まず、この冒険者ギルドでは様々な仕事を請ける事ができます。
具体的なお仕事内容などは、後ほど依頼掲示板をご覧下さい。
お仕事の流れとしましては、最初に請けたいお仕事を掲示板から探し、その依頼書を受付カウンターまで持ってきて下さい。
そこで職員の手続きを経て、初めて仕事の受理となります。
ちなみにケイルさん、戦闘の経験は?」
やっぱりそう来たか。
ギルドにいる冒険者の装備からして戦闘の仕事が多いのも当然だよな。
「全く無い、です」
「分かりました。

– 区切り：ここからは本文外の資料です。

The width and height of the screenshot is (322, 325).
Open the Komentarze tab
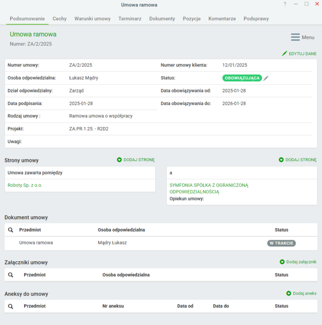(x=222, y=19)
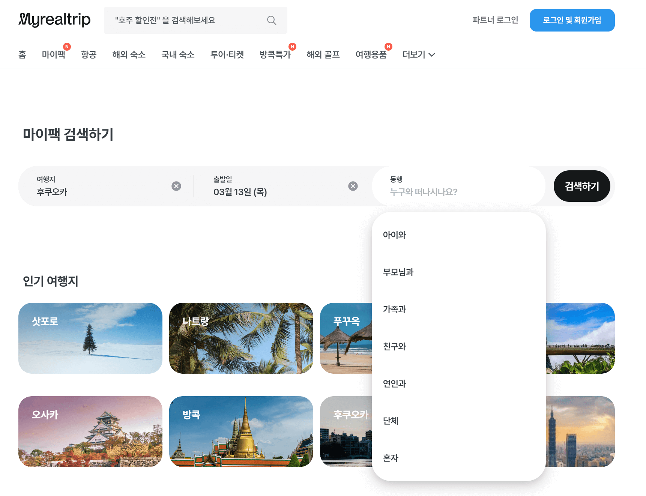Select 친구와 as travel companion
646x496 pixels.
(394, 347)
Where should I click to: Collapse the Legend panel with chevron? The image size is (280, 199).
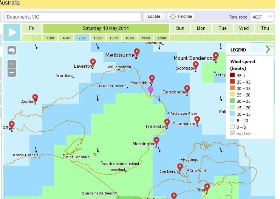click(x=268, y=50)
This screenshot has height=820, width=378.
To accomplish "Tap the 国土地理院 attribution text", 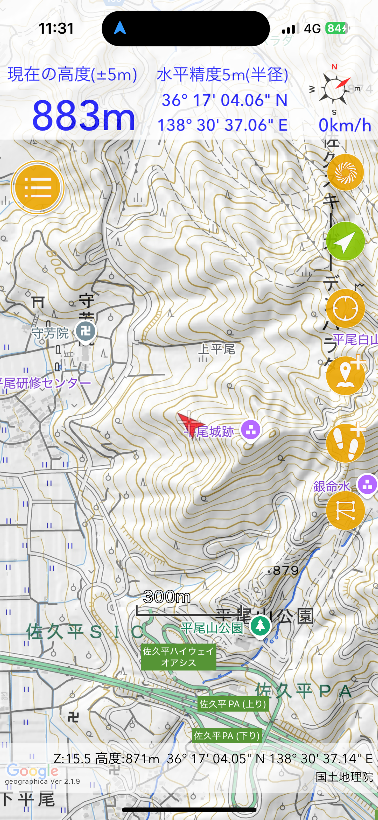I will (344, 777).
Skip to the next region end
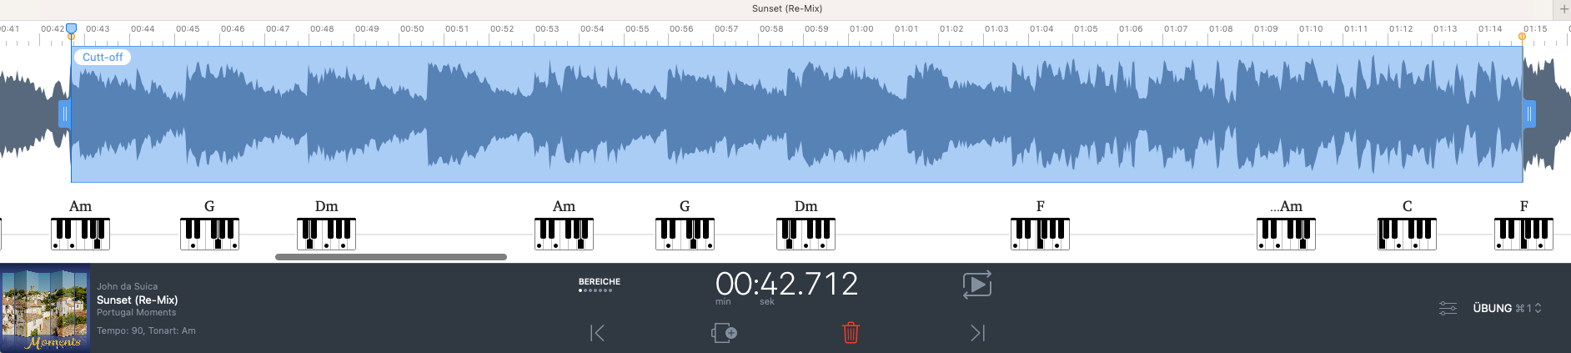The height and width of the screenshot is (353, 1571). [x=977, y=333]
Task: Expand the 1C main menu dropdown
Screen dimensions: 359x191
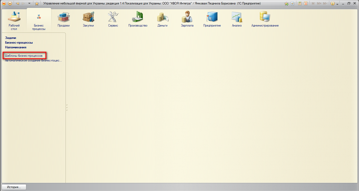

それでは、最初は薬草集めや荷物運びのお仕事をお勧めします。
仕事にはSABCDEFとランクがあります。
薬草集めや荷物運びなどのお仕事はFランクになりますね」
ギルド職員は別の紙に7個の文字を書き、一番右の「F」に丸をつけて俺に渡した。
「この文字が掲示板の依頼書にも書かれていますので、最初のうちはこの丸をつけたランクのお仕事を選ぶようにして下さい。

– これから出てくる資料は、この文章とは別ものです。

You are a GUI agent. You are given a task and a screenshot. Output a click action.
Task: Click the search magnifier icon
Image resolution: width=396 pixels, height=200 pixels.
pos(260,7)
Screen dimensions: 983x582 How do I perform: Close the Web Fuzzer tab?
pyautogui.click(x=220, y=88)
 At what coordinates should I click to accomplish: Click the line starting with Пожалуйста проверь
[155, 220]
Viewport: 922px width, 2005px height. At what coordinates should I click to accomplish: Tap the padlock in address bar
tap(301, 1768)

冒険者にもランクがあり、自分のランク以下のお仕事しかギルドでは受理できませんのでご注意下さい。
ケイルさんはギルドに登録したてなので、現在のギルドランクはFですね。
ギルドランクEへの昇進の条件は『5日間続けてギルドの仕事をこなす』事です」
5日間続けてギルドの仕事をこなす、ね。
俺は日本語でメモをとり、下線をつける。
ちゃんとギルドで働くという意思表示を見せるようなものか。
「じゃあ、例えば一日で5個の仕事をこなしてもダメな訳ね?」
「はい、ギルドランクFの期間中は回数ではなく、日数がカウントされます」
「てことは、4日続けて仕事したとして、一日休んじゃったらカウントはリセット?」
「そうですね、ギルドランクEの冒険者になりたいのでしたら、あくまで5日続ける事が条件となります。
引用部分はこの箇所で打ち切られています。